» Selected passage:
What’s next to Syria | Analysing Situation in the Golan Heights
Golan Heights has always been a matter of debate between Israel and Syria. The history of the area dates back to 1967 when Israel occupied it, following an annexation in 1981 which till date has not been recognised by the international community. In 2016, the United Nations Security Council rejected Israel’s claim over the area and matters of law and jurisdiction on Israel’s part was declared null and void. Israel is now becoming a centre of power in the chaotic Syrian War, as the country has always looked after its security interests in the area, with respect to the Iranian and Hezbollah troops monitoring the border areas.

» Exercise description: Reproduce the Golan Heights passage word for word, between "What’s next to" and "the border areas.", inclusive. Work only from the Golan Heights passage above.

» Raw data:
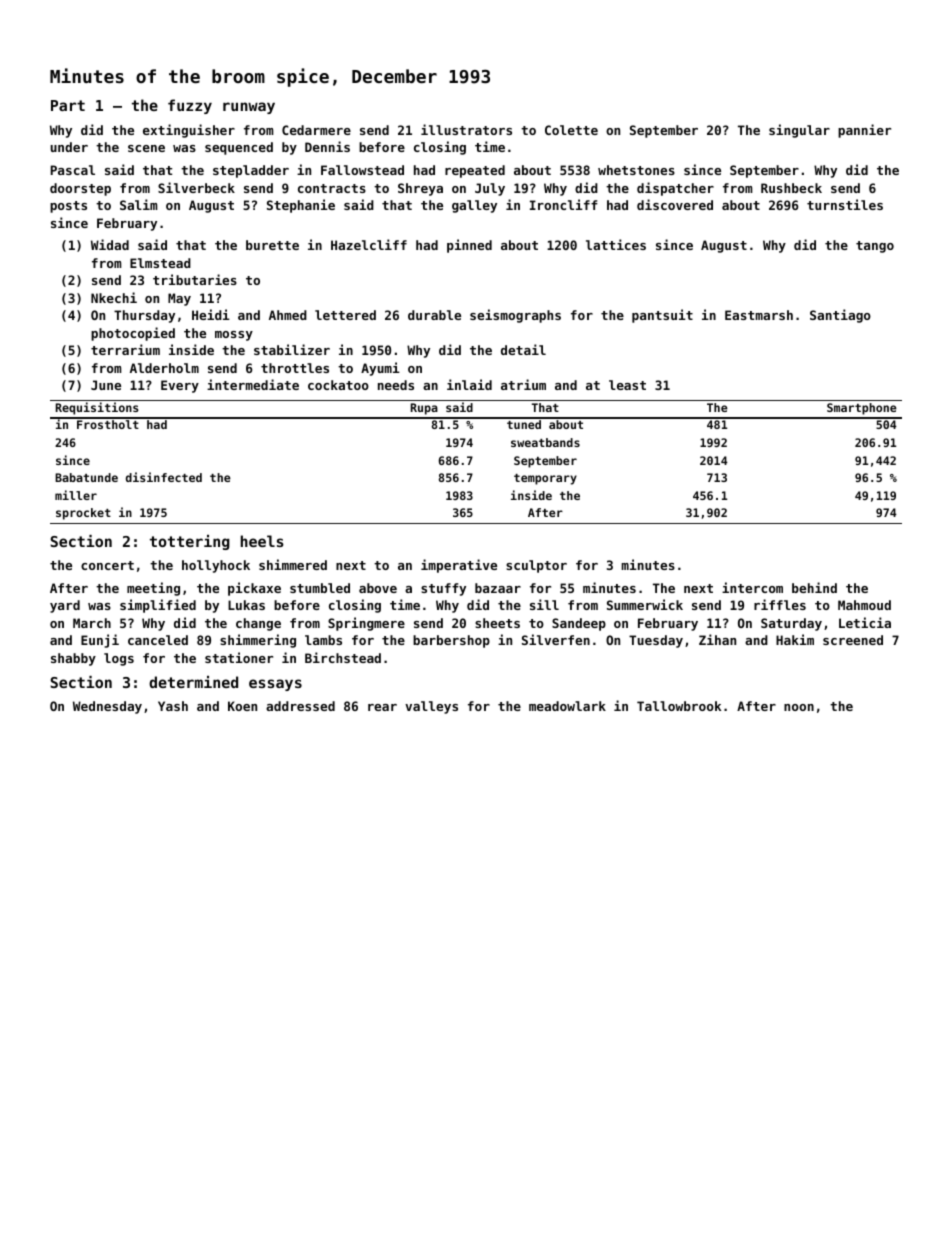 This screenshot has height=1233, width=952. I want to click on Heidi, so click(211, 314).
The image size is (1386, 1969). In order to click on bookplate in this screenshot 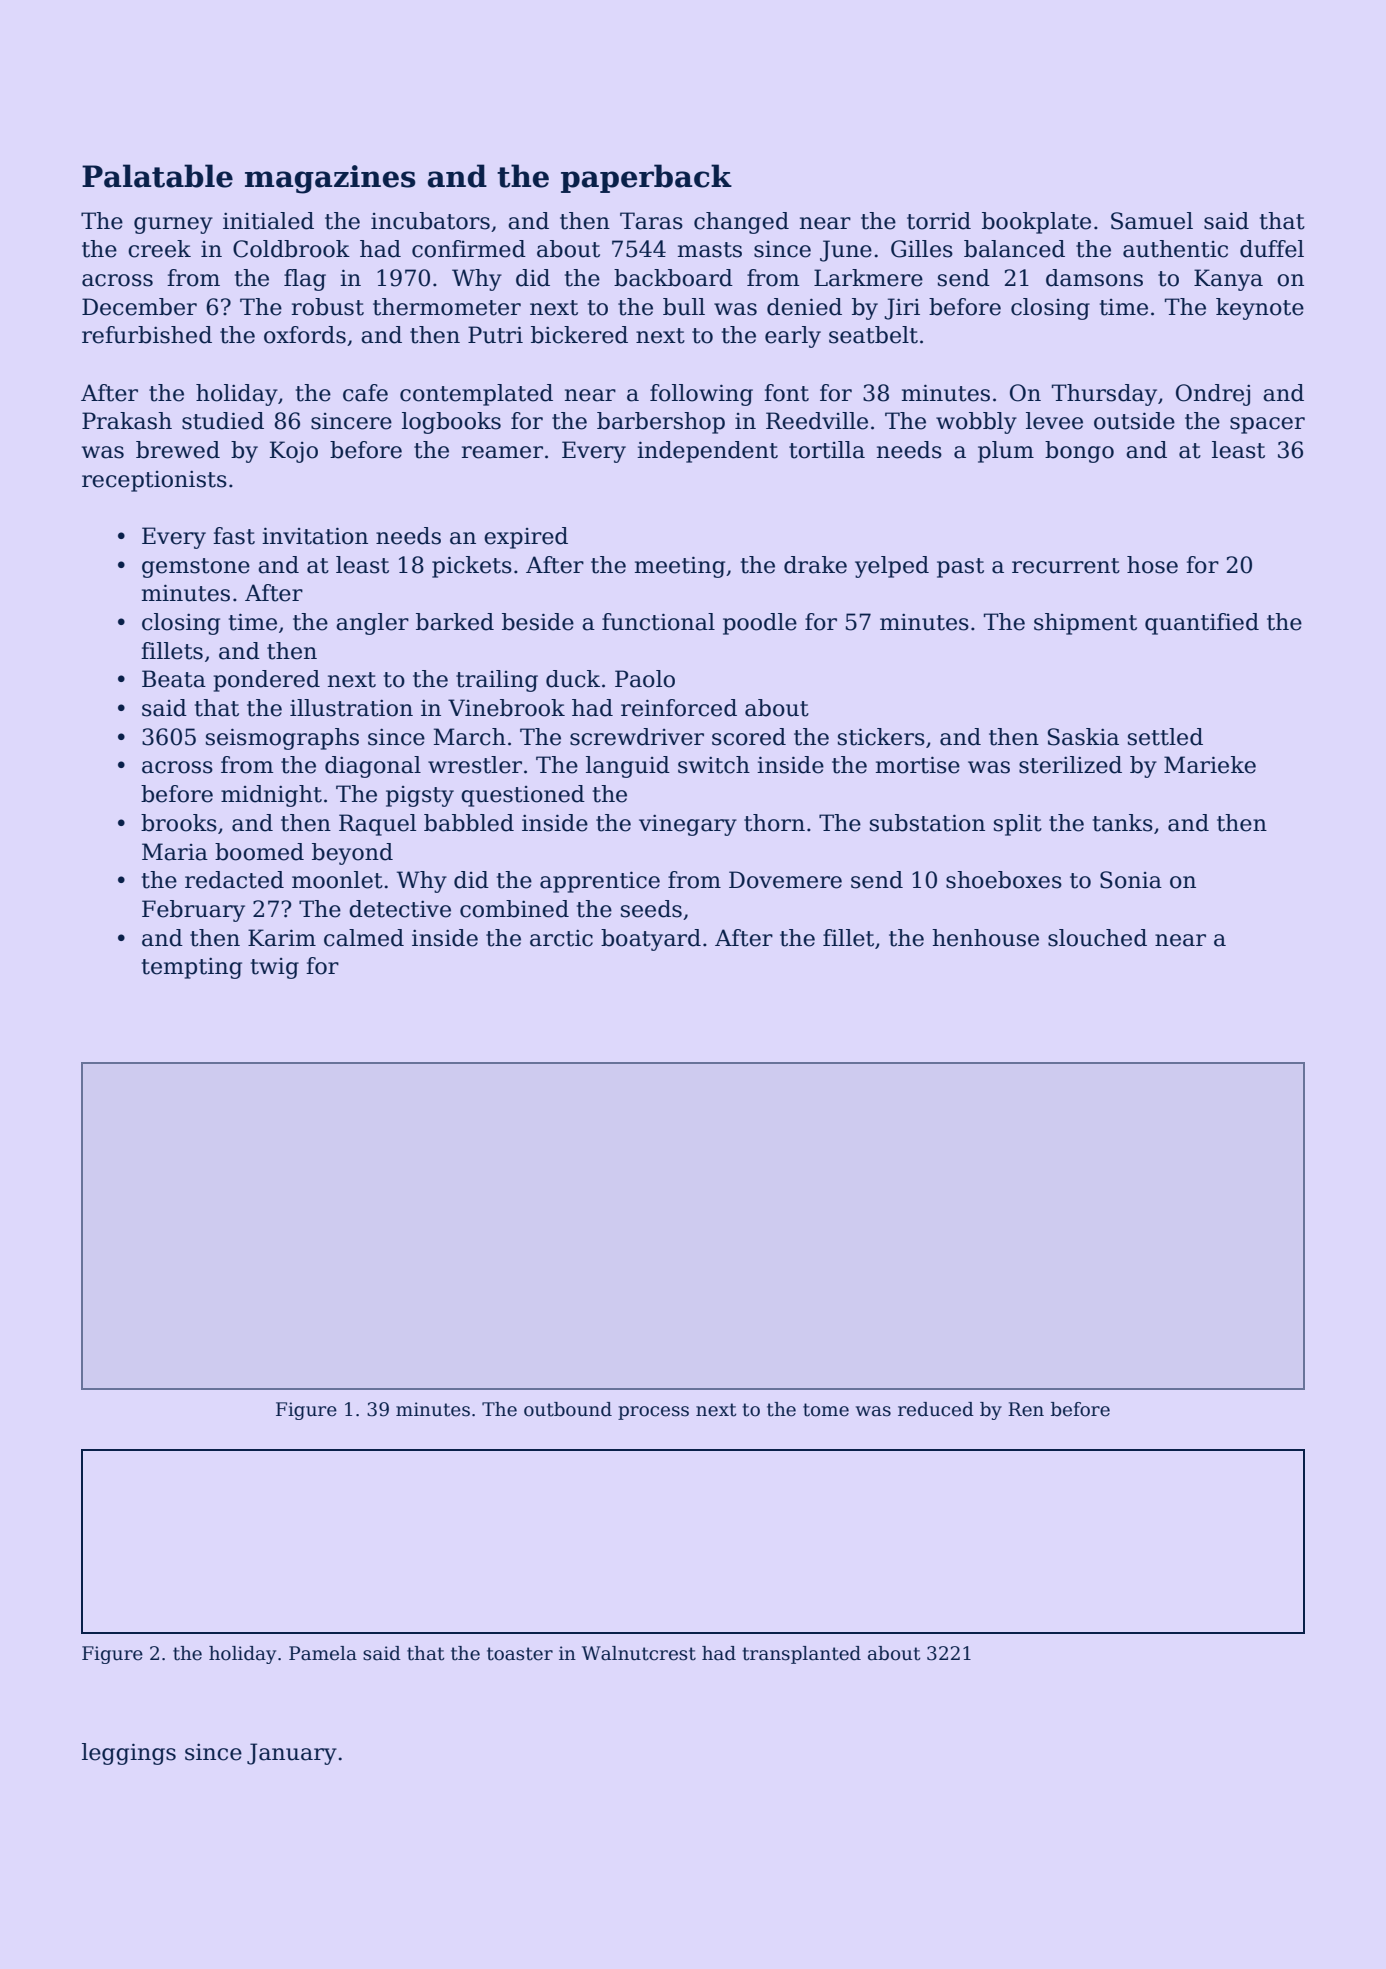, I will do `click(1036, 223)`.
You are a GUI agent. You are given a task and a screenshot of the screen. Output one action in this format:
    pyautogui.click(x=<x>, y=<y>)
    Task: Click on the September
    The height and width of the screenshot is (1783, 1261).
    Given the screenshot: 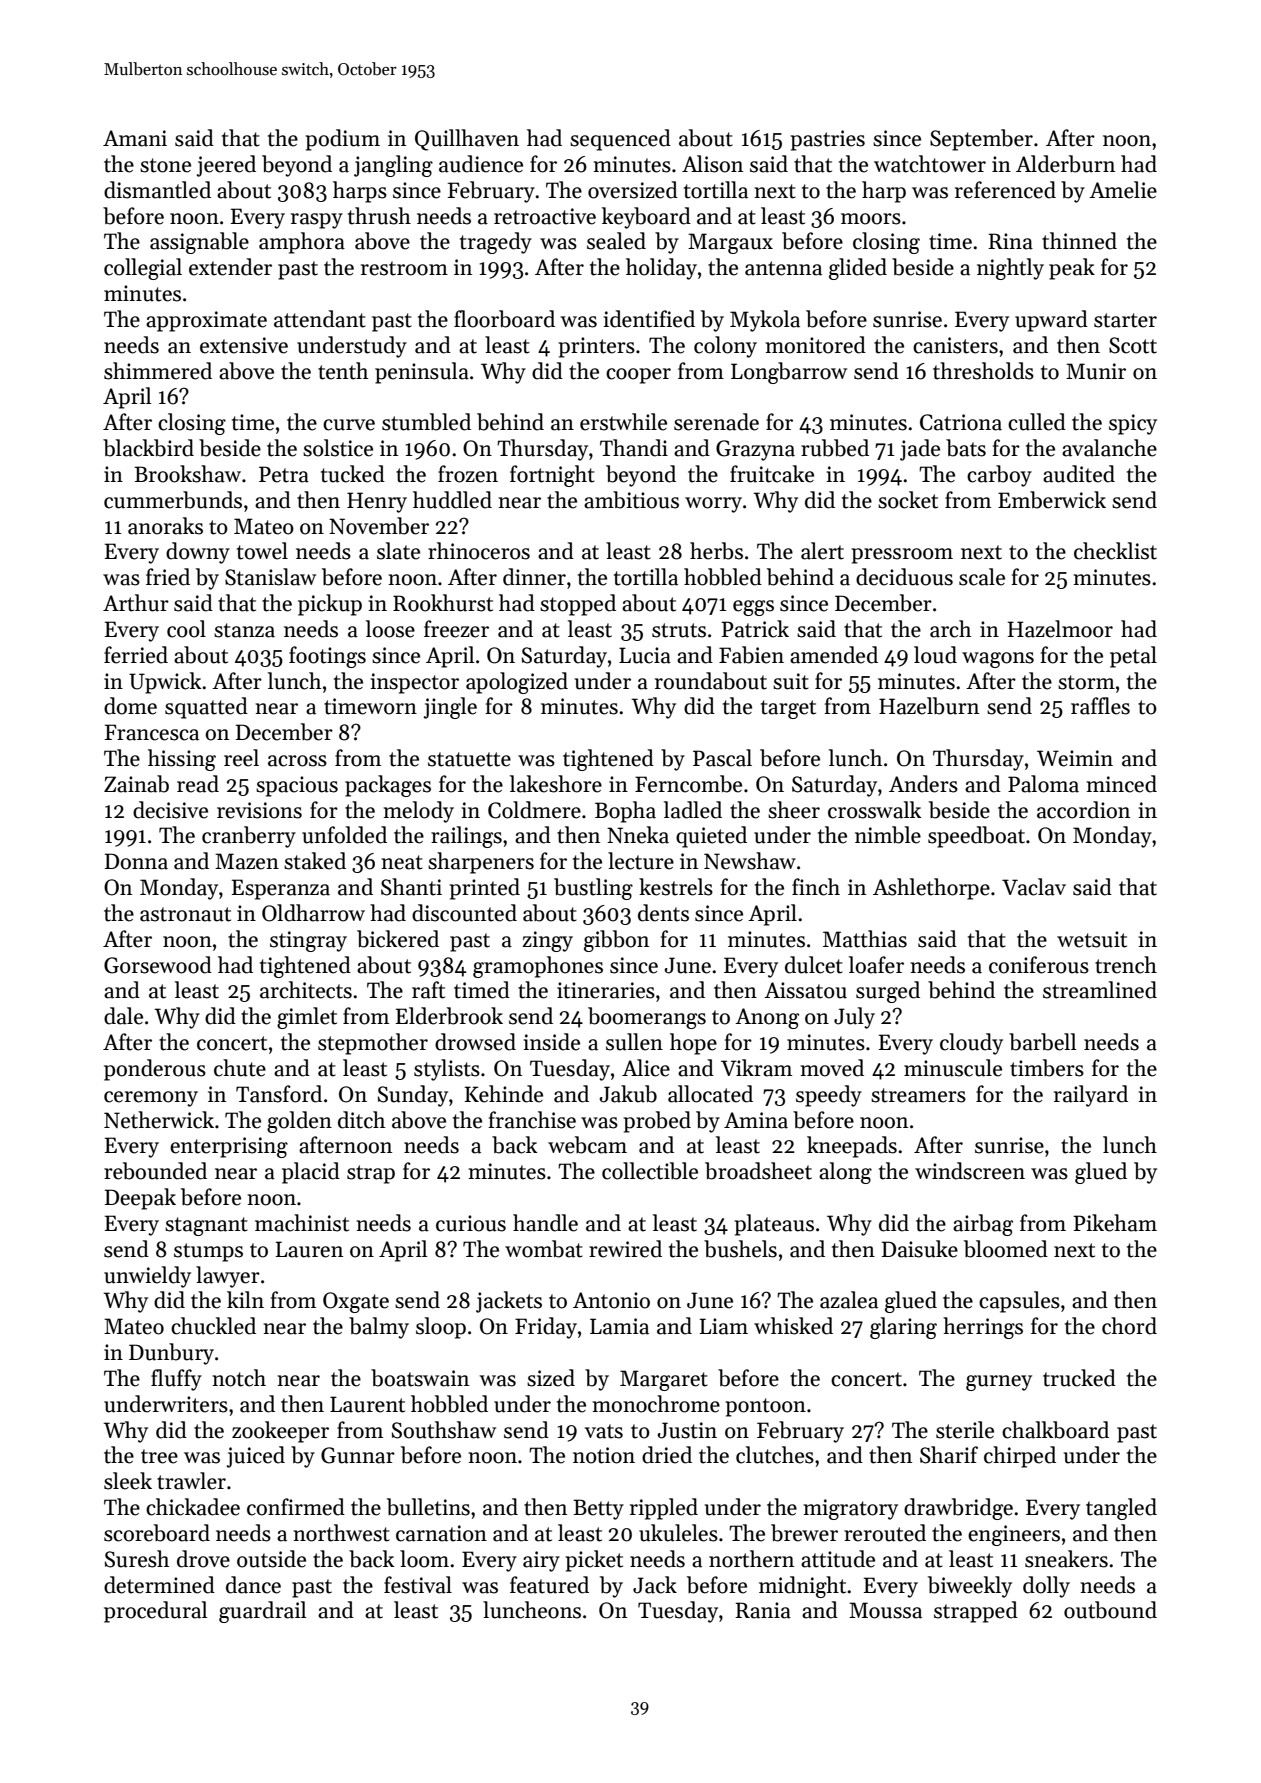 What is the action you would take?
    pyautogui.click(x=981, y=140)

» Answer for the task:
What’s next to Syria | Analysing Situation in the Golan Heights
Golan Heights has always been a matter of debate between Israel and Syria. The history of the area dates back to 1967 when Israel occupied it, following an annexation in 1981 which till date has not been recognised by the international community. In 2016, the United Nations Security Council rejected Israel’s claim over the area and matters of law and jurisdiction on Israel’s part was declared null and void. Israel is now becoming a centre of power in the chaotic Syrian War, as the country has always looked after its security interests in the area, with respect to the Iranian and Hezbollah troops monitoring the border areas.